I've been watching a few episodes of the BBC drama series "Foyle's War."   Its a decent show, but what interests me right now is just an expression that the main character, Christopher Foyle, often uses that I had never heard before.   It works like this:  someone will ask him if he thinks that they ought to ____, or if he wants them to ____, and he replies "I should!"

For example "Do you want me ask all the jewelery stores in town if they've seen this necklace before?"; "I should!"  or "Do you think I should check the oil in my car?"; "I should!".

Americans would, in a similar situation say "I would," which is short for, I take it, "If I were you I would do that."    How to get from one expression to the other is obvious:  you drop the "If I were you," and you drop the _proverb_ "do that."  "Do that," is a proverb because its anaphoric for the verb from the previous sentence, e.g. "I would do that" is anaphoric for "I would ask all the jewelry stores in town."  

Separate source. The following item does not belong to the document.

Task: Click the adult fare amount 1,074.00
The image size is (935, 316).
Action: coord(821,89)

So, first question:  is this use of "I should," still idiomatic in British English?  Or have y'all degenerated to "I would" too?    

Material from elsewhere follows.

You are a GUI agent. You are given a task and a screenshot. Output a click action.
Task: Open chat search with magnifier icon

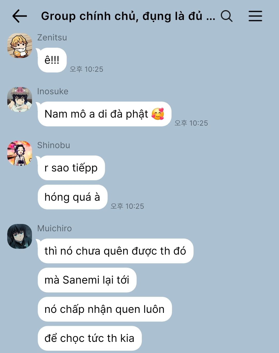[x=227, y=16]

I say "degenerated" because it's pretty clear that what's being asserted is not just a subjunctive conditional–what I _would_ do if I were you–but a subjunctive conditional about a normative claim–what normative facts would obtain if I were you.

So the second question is, what is Foyle's "I should" actually short for.  I take it is something like:

"If I were you, it would be the case that I should call all the jewelry stores."  (1)

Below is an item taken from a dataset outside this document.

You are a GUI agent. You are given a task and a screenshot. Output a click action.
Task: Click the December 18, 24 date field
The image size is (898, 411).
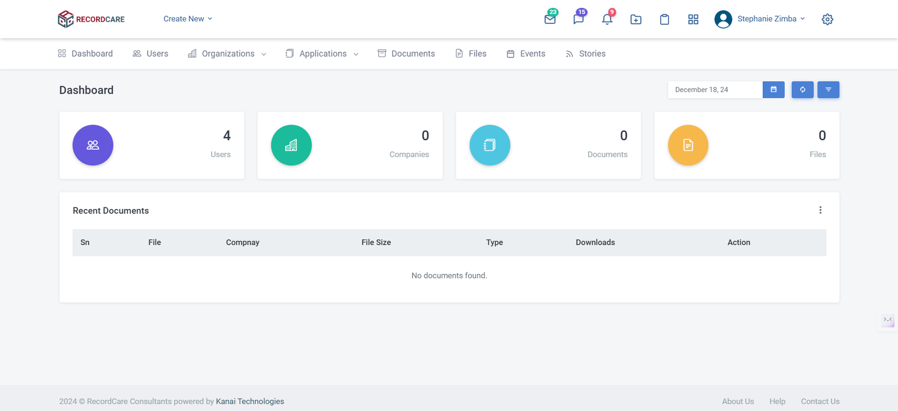pyautogui.click(x=714, y=90)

But notice that you can't even express that without the awkward "it would be the case that."      If you try to say "I would should do that," it becomes unparsable and horribly awkward.   "Should" doesn't like being embedded in a separate modal, and in fact even in (1) the brain recoils at the embedding of the "should" inside the "would."    I don't think our brains are at all comfortable with the very form of the construction.

And yet, when Foyle says "_I_ should!"  with the right emphasis on "<b>I</b>" we have no problem understanding what he means, not even if we are Americans who have never heard that idiom before.

I have some ideas about what this kind of example shows about language but they are fairly heretical, so I would hold off on expressing them for now. "_You_ should."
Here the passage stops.